Editor’s note: Dr. Harry Davis is the economist for the North Carolina Bankers Association and is a professor of banking at Appalachian State University.

BOONE, N.C. – The economy is finally beginning to show signs of sufficient growth to be called an expansion. GDP growth is running about 3% on an annualized basis. Unfortunately, the present rate of economic growth is about one half the average rate in the post World War II period.

Job growth has been very slow until February. In 2010, the economy added about 90,000 jobs per month on average. In February 193,000 jobs were added which was the largest increase since March of 2010. While the unemployment rate has dropped from 9.8 percent to 8.9 percent in the last three months ending in February, the decrease was helped by the fact that thousands of people simply stopped looking for a job and are therefore not counted as unemployed. Job growth needs to rise above 200,000 per month to significantly decrease the unemployment rate.

There are several positive metrics for the economy. The Consumer Confidence Index rose significantly in January and February though it did fall in March due largely to higher energy prices and unrest in the Middle East. The ISM Index, which is a measure of manufacturing activity, has remained above 50 for the past 20 consecutive months. An index reading above 50 signifies that the manufacturing sector is expanding.

Export growth has been particularly strong which has helped the profitability of multinational companies. S&P companies are expected to have one of the most profitable years in history in 2011. They are sitting on one of the largest amounts of cash in about 50 years that will hopefully be used to increase employment and capital investment this year.

The housing sector continues to struggle. Housing starts plunged in February to a rate of 479,000 annualized units. New home sales crashed in the same month to an all time record low of only 250,000 annualized units. Home prices fell in the three months ending in January and offer little hope at this time for improvement. Any significant increase in home prices is two years away.
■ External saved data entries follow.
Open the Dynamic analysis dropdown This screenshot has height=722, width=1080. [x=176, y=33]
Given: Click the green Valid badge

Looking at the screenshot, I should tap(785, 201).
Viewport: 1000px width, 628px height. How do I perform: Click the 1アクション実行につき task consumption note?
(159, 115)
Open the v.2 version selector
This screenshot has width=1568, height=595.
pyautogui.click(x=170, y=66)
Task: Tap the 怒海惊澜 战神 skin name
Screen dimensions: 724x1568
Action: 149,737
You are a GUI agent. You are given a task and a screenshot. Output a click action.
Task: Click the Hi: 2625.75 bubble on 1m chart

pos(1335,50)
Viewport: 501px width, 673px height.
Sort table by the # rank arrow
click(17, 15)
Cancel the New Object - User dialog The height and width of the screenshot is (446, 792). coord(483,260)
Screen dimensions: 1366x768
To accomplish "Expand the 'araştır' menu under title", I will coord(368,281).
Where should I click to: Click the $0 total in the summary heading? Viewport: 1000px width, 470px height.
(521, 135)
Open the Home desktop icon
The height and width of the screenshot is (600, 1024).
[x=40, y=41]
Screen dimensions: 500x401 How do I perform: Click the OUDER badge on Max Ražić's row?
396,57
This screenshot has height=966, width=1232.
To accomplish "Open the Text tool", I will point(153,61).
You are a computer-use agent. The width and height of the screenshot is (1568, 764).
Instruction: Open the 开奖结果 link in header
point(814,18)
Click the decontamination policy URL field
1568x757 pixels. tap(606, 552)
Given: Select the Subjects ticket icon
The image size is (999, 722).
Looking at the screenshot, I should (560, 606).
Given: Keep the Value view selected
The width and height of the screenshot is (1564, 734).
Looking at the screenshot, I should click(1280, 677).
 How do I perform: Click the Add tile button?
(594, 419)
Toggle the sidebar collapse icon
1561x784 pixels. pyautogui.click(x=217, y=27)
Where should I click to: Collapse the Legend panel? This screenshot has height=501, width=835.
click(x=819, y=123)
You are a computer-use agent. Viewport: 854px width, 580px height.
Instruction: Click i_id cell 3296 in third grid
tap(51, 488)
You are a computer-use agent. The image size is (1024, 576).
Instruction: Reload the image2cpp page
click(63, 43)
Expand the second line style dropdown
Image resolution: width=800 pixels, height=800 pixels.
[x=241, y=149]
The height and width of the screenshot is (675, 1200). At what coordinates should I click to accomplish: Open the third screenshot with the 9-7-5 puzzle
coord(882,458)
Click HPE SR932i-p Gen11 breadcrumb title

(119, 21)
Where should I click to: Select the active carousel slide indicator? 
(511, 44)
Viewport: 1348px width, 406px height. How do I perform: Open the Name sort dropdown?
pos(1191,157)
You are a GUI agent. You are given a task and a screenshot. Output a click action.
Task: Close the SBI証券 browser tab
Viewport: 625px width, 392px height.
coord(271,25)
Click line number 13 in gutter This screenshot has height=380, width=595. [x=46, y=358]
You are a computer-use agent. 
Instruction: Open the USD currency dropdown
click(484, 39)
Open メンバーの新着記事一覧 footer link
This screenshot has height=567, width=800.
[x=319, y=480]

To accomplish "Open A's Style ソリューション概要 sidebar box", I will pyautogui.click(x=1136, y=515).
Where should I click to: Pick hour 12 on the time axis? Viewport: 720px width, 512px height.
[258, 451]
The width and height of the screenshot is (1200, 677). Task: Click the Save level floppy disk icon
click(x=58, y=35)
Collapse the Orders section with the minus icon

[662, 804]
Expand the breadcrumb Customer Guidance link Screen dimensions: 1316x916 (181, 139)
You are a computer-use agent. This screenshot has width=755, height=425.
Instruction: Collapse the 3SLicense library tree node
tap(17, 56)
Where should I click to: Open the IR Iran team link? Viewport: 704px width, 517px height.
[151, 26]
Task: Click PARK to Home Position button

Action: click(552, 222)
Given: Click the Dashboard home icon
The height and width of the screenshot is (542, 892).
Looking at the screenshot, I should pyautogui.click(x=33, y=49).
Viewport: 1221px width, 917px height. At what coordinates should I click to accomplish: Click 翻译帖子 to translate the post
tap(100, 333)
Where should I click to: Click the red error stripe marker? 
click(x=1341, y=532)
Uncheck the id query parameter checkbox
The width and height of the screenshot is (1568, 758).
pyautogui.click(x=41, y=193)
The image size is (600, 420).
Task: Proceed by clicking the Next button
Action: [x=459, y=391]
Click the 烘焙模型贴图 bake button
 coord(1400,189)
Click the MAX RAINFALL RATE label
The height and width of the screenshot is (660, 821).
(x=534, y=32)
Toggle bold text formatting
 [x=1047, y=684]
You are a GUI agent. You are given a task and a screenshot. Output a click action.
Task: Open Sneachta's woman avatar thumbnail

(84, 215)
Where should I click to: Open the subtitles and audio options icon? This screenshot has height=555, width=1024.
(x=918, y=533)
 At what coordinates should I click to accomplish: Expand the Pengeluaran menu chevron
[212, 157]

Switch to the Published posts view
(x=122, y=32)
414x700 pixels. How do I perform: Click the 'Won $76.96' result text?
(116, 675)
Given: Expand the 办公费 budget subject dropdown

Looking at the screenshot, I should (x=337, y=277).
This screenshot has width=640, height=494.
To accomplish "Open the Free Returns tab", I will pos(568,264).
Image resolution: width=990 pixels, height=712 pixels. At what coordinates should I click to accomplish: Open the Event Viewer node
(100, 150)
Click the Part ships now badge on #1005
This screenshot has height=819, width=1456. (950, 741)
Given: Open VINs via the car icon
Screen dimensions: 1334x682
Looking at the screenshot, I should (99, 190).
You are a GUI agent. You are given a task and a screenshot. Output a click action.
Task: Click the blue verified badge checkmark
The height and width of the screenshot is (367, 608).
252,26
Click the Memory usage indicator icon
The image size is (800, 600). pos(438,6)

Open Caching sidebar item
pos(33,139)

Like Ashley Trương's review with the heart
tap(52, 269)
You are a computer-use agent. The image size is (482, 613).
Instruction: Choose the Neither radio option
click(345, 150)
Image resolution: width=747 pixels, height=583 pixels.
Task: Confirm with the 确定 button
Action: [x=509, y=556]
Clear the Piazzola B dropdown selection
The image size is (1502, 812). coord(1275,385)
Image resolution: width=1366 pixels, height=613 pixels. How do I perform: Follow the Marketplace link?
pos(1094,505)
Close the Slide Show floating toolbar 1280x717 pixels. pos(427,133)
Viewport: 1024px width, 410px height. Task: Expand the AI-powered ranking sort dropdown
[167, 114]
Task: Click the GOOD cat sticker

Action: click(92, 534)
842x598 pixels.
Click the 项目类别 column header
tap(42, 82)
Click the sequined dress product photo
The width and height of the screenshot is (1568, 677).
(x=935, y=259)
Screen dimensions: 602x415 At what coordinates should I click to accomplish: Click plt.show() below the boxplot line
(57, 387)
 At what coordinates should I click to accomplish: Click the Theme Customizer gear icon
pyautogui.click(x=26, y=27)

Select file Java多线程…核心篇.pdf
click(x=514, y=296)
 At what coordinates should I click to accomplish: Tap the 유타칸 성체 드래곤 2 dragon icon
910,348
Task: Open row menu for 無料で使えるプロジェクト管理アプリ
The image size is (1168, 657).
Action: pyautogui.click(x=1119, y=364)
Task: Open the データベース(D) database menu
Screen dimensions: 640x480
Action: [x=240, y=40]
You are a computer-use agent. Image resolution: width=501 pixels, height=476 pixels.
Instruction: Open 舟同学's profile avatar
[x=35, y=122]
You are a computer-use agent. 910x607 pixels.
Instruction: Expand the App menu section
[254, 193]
Consumer spending has recently become a bright spot for the economy. It has been growing at an annualized rate of about 4% for the past several months. Fortunately, most of the growth is coming out of income and savings instead of increases in consumer debt. Consumers continue to deleverage with the ratio of household debt to income falling from a high of 131 percent in 2007 to 116 percent at the end of 2010. Indeed, consumer debt fell monthly for nearly two years till October of last year. The savings rate remains in the 4-5 percent range.

The national economy should grow about 3.5 percent this year. That rate should be sufficient to push the unemployment rate to about 8% by yearend. Structural unemployment will continue to be problem.

The state economy will grow about 2.75 percent for the year. The state unemployment rate which is nearly 10% will drop to about 8.9 percent by yearend. The state budget problems will continue and be a drag on employment growth into 2012.